→ **DATA TO USE**:
____________________
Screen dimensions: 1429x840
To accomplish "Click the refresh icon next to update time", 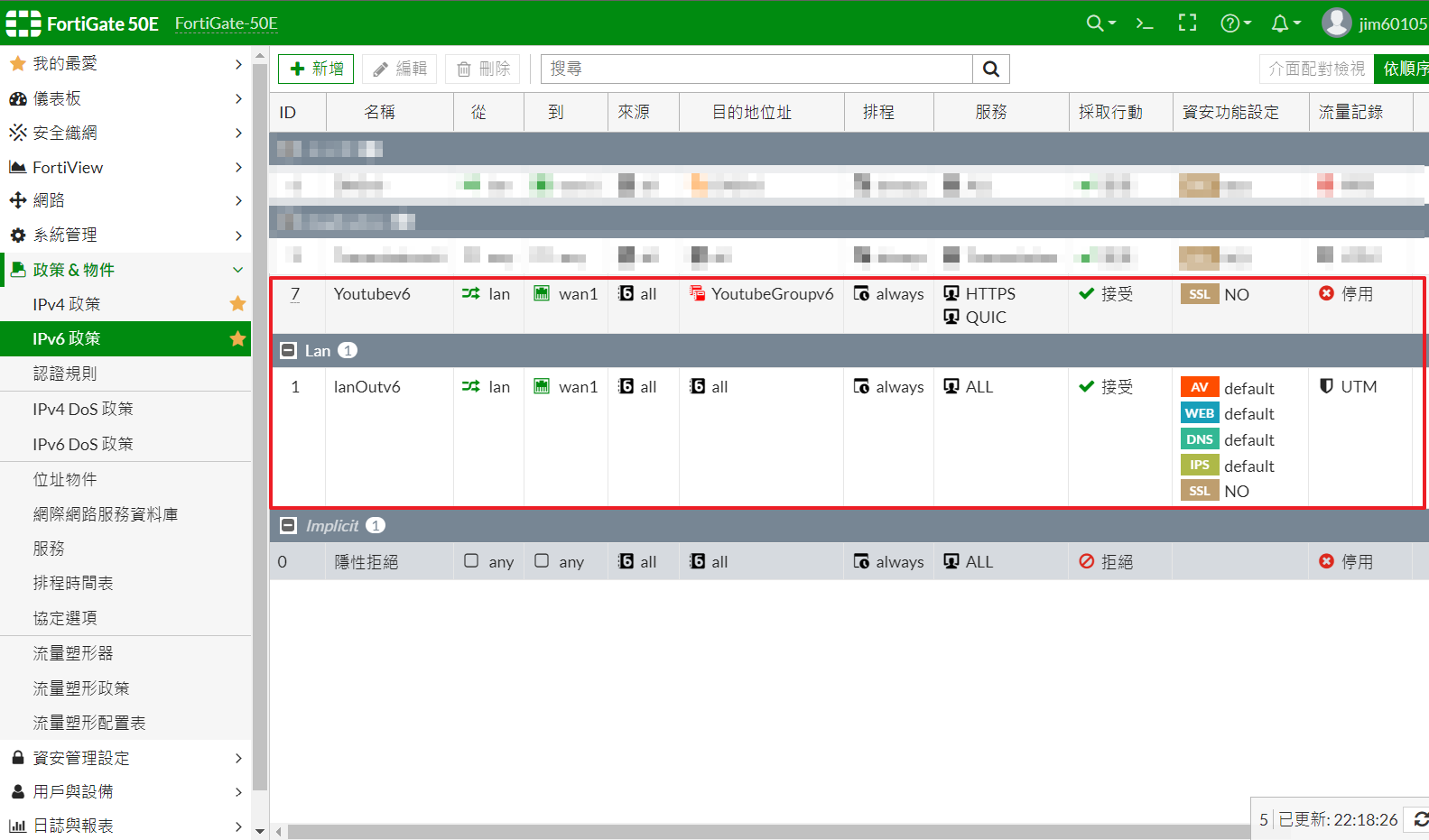I will (x=1420, y=819).
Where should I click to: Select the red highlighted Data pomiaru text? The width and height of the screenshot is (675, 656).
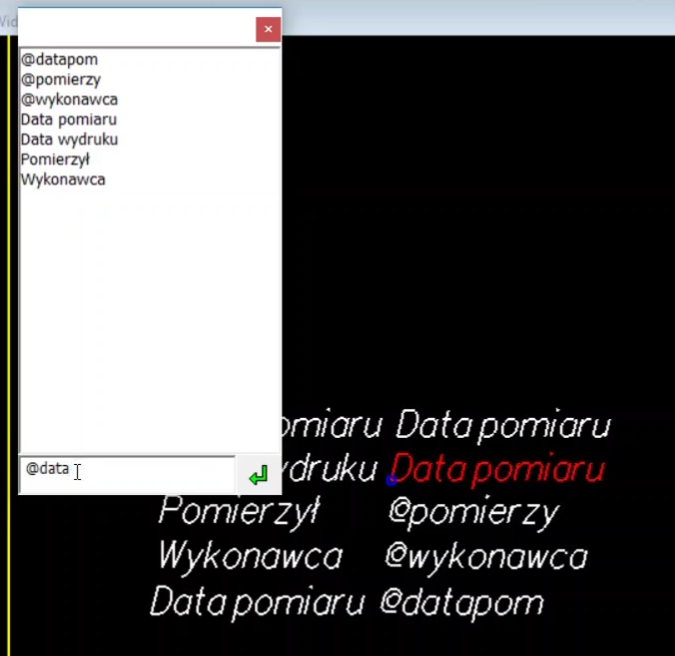(498, 468)
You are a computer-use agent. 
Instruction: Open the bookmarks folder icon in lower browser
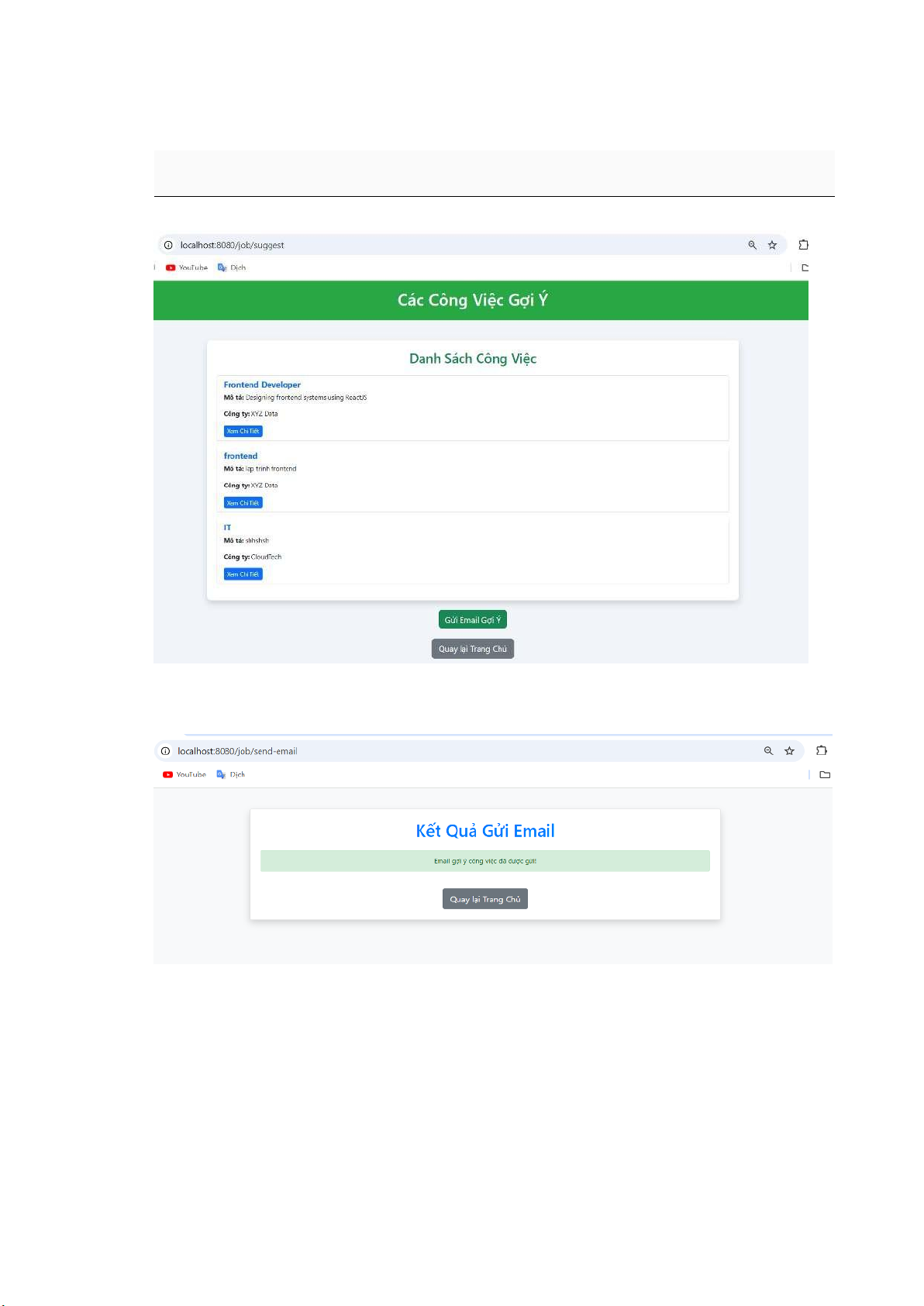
____________________
→ **PROBLEM DESCRIPTION**: Begin at the line containing "Where should I" and transcribe exactly every line through the end of the records, both ends included, leaving the pictures out.

→ **SOLUTION TO THIS TASK**:
Where should I click to: Select the red highlighted Data pomiaru text? The width and height of the screenshot is (675, 656).
(498, 468)
You are a computer-use agent. 
Instruction: Open the bookmarks folder icon in lower browser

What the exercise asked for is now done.